文字摘录 —
面试算法78:合并排序链表

发布时间:2023年12月29日

题目

输入k个排序的链表,请将它们合并成一个排序的链表。
在这里插入图片描述

分析:利用最小堆选取值最小的节点

用k个指针分别指向这k个链表的头节点,每次从这k个节点中选取值最小的节点。然后将指向值最小的节点的指针向后移动一步,再比较k个指针指向的节点并选取值最小的节点。重复这个过程,直到所有节点都被选取出来。

public class Test {
    public static void main(String[] args) {
        ListNode listNode1 = new ListNode(1);
        ListNode listNode2 = new ListNode(2);
        ListNode listNode3 = new ListNode(3);
        ListNode listNode4 = new ListNode(4);
        ListNode listNode5 = new ListNode(5);
        ListNode listNode6 = new ListNode(6);
        ListNode listNode7 = new ListNode(7);
        ListNode listNode8 = new ListNode(8);
        ListNode listNode9 = new ListNode(9);

        listNode1.next = listNode4;
        listNode4.next = listNode7;

        listNode2.next = listNode5;
        listNode5.next = listNode8;

        listNode3.next = listNode6;
        listNode6.next = listNode9;

        ListNode[] lists = {listNode1, listNode2, listNode3};
        ListNode result = mergeKLists(lists);
        while (result != null) {
            System.out.println(result.val);
            result = result.next;
        }
    }

    public static ListNode mergeKLists(ListNode[] lists) {
        ListNode dummy = new ListNode(0);
        ListNode cur = dummy;

        PriorityQueue<ListNode> minHeap = new PriorityQueue<>((n1, n2) -> n1.val - n2.val);
        for (ListNode list : lists) {
            if (list != null) {
                minHeap.offer(list);
            }
        }

        while (!minHeap.isEmpty()) {
            ListNode least = minHeap.poll();
            cur.next = least;
            cur = least;

            if (least.next != null) {
                minHeap.offer(least.next);
            }
        }

        return dummy.next;
    }
}

分析:按照归并排序的思路合并链表

输入的k个排序链表可以分成两部分,前k/2个链表和后k/2个链表。如果将前k/2个链表和后k/2个链表分别合并成两个排序的链表,再将两个排序的链表合并,那么所有链表都合并了。合并k/2个链表与合并k个链表是同一个问题,可以调用递归函数解决。

题目 — 判断下面三句话是否符合上面讲合并排序链表的文字,每句回答"是"或"否",并原样引用文中起决定作用的字句:(a) 第一种思路是用最小堆来选出值最小的节点;(b) 按归并排序的思路,要把k个链表分成前k/3个和后2k/3个;(c) 文中说合并k/2个链表要换一种和合并k个链表不同的办法。

记录摘录 —
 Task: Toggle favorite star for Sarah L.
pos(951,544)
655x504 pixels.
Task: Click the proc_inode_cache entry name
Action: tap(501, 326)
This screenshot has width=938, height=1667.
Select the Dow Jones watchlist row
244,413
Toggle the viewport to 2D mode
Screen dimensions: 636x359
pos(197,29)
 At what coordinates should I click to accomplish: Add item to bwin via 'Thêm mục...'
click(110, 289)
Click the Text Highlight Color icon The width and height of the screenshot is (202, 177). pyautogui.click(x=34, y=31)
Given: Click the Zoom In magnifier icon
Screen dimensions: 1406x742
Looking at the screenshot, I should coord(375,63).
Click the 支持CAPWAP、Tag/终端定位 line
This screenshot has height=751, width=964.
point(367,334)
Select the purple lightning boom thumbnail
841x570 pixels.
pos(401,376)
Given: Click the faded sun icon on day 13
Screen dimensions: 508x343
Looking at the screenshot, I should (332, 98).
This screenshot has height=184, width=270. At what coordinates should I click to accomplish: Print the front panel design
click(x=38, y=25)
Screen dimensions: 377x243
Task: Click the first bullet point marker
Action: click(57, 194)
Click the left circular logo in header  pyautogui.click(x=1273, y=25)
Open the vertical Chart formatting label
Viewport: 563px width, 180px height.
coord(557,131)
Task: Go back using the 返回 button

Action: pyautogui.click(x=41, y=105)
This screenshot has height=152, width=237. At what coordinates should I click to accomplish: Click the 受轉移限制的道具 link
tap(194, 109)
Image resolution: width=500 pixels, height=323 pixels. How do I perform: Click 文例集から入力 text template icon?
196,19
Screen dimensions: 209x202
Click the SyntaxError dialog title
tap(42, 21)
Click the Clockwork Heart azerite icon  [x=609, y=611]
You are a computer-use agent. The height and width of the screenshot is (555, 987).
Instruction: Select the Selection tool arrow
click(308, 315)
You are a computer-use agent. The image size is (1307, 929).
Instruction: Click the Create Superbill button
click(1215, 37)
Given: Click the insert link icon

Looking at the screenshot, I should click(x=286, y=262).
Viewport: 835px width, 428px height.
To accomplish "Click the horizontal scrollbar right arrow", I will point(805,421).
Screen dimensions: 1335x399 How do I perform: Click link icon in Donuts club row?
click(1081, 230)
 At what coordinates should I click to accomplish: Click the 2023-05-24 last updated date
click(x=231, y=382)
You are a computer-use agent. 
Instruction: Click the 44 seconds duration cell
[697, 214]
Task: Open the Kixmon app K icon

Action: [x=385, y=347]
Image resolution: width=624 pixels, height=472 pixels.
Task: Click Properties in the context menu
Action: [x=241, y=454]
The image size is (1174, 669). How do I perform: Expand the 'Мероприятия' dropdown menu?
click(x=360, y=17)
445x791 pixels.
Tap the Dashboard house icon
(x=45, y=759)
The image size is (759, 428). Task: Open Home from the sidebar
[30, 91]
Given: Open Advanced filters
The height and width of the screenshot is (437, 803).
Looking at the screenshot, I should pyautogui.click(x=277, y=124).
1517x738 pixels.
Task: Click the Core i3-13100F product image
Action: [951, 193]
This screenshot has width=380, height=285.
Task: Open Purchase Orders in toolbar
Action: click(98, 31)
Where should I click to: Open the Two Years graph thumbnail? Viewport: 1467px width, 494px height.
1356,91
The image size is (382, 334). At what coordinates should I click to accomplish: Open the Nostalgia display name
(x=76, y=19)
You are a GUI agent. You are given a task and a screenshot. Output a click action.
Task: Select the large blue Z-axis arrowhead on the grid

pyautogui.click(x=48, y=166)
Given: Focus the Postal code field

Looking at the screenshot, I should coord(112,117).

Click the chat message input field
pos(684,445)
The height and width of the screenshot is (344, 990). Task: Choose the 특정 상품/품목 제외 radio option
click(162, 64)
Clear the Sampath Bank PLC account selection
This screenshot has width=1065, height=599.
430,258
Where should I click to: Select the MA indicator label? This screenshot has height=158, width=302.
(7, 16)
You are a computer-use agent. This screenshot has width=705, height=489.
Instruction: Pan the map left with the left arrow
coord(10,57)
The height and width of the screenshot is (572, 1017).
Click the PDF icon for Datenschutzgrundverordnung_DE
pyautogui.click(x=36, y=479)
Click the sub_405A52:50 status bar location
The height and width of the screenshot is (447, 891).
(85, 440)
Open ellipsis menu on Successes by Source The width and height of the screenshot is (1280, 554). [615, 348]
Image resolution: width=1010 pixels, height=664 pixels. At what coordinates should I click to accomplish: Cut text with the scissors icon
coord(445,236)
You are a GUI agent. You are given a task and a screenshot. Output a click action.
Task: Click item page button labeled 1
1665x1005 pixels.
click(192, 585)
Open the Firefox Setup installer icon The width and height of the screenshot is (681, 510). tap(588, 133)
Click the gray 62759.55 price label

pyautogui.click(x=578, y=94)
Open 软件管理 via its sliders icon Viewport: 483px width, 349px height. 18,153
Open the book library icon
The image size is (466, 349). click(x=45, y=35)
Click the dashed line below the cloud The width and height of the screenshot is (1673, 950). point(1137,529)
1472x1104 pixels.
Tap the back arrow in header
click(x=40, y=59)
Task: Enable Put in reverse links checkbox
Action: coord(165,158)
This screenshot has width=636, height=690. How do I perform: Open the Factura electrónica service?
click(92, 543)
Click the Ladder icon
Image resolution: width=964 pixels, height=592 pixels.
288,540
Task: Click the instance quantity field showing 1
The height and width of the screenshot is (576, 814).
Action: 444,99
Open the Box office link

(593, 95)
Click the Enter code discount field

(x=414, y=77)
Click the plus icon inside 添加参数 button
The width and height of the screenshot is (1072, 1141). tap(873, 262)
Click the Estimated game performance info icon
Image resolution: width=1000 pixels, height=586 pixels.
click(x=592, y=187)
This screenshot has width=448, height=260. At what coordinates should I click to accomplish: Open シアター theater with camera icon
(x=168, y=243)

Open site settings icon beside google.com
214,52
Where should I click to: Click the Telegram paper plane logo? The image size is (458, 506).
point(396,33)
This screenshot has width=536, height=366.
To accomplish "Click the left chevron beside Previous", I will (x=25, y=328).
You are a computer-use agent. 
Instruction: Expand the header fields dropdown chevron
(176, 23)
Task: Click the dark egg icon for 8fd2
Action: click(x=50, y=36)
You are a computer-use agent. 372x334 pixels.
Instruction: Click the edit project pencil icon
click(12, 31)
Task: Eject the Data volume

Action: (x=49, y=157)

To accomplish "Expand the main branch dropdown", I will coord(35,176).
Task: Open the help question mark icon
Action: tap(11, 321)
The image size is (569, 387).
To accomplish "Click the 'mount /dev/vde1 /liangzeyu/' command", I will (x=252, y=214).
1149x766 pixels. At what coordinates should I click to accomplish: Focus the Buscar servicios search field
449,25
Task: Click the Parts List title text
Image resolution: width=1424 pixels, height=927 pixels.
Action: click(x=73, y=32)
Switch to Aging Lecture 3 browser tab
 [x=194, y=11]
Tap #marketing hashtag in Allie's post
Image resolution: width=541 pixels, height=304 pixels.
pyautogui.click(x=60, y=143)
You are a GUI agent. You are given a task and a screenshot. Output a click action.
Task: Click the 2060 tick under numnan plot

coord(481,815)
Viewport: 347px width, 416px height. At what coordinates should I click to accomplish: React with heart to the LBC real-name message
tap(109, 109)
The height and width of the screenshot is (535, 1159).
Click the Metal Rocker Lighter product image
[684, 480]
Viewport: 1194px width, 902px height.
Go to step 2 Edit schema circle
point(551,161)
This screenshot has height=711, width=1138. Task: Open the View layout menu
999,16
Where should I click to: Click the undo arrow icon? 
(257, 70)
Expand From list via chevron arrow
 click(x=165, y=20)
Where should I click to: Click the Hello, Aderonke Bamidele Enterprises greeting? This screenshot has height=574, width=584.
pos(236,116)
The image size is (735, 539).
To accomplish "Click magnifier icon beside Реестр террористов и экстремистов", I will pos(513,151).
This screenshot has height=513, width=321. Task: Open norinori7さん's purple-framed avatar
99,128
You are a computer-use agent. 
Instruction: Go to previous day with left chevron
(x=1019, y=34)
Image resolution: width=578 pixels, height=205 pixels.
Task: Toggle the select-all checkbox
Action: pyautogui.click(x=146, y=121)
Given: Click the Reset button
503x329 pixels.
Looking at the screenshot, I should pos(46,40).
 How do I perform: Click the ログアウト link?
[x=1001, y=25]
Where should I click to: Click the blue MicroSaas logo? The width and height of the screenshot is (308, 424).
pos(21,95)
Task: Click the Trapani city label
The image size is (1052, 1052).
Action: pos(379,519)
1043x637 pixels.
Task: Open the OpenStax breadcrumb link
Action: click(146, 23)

参考答案 —
(a) 是。"利用最小堆选取值最小的节点"
(b) 否。"前k/2个链表和后k/2个链表"
(c) 否。"合并k/2个链表与合并k个链表是同一个问题,可以调用递归函数解决"